Its so close! Excitement, anticipation, longing, unknowing, fear, so many mixed feeling about this final move! For close to the last 14 years I have been married to an amazing Military man, we have moved where the US Coast Guard has sent us. Our lives have been dependent on them. My husband has been on ships, traveled, been gone for over half the last 4 years on the road, we have lived in housing that was not ours, and we have been told what we can and cannot do in that housing, many Birthdays, anniversary’s and special occasions have been missed, we have been a military family.
But soon, very soon we will become a civilian family, my husband who has served a 20 year career will officially be retired in October of this year. In 26 day the boys and I will be moving Home to Mississippi where we will be putting down roots and finally settling. Dave will follow us a shortly and be on terminal leave. We found a home in Mississippi when we where stationed there, fell in love with it and realized that was where God wanted for us to be. The town our house is in is a community we want to be a part of, one we want our boys to grow up in.

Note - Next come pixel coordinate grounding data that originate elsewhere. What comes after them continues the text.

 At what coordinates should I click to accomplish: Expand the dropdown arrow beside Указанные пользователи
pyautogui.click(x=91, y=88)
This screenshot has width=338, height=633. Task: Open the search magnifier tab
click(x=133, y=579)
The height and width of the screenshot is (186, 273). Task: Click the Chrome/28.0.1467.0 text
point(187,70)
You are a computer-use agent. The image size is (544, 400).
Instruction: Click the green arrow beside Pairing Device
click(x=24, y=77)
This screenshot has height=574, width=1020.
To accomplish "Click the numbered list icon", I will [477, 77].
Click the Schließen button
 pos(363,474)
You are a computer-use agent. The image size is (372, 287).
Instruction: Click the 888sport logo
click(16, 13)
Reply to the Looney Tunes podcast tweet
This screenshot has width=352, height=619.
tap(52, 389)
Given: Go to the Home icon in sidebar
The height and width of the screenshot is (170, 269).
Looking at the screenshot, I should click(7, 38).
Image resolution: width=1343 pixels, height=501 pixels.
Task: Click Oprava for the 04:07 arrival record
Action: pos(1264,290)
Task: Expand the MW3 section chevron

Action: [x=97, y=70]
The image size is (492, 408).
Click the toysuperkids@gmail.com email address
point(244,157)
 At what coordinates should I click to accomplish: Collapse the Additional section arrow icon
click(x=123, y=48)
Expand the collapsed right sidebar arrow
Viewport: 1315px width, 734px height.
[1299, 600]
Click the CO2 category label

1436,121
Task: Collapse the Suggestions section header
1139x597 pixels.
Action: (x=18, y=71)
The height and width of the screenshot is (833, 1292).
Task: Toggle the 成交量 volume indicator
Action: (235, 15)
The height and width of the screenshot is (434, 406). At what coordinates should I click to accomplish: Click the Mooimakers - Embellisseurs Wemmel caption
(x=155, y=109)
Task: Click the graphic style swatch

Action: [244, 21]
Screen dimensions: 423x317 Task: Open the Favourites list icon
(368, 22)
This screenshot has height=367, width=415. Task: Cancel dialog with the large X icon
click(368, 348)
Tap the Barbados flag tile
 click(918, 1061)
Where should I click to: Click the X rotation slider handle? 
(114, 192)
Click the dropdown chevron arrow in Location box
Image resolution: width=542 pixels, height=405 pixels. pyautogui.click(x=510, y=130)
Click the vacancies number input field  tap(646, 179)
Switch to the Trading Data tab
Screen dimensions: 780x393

There is so much we have to do over the few weeks as we prepare to move, and as we do I am also overwhelmed with the fact that we have lived here for 7 years ( 2 duty tours). That is 7 years of friendships that will be very difficult to leave. When we moved back here in 09 we had only been in MS for a year, it was a difficult move for me. I had found a place that I knew in my heart was home, a place that I knew we were suppose to be, but for some reason God was taking us away from that . And not only was he taking us away from a place that we where so happy at, but he was taking us back to a place that we did not like very much. You see the Up of Michigan is cold, bitterly so, and it is very hard on my body. Being raised in California the snow and cold is very foreign to me, and with the accident I had 11 years ago it physically hurts my body. But I was talking with my father one day before we moved and he told me that maybe God knew we had unfinished business in the Soo and that was why he was sending us back.
Well I now feel that my life is so much richer, full of friendships that I did not have 4 years ago. I have meet and become close to so many amazing people over the past 4 years, that it makes this a bittersweet move. I have a hard time when I start to think of move day, many words come to mind as I am very excited, but I sometimes end with tears falling on my cheeks as the reality hits me. So I resolve to not say goodbye, but instead to say see you when I see you!
As we prepare, I am trying to get use to the idea of no safety net. Its scary. We are ready for this change and look forward to what God has in store for our family.
“The Lord is my rock, my fortress and my deliverer; my God is my rock, in whom I take refuge, my shield and the horn of my salvation, my stronghold.”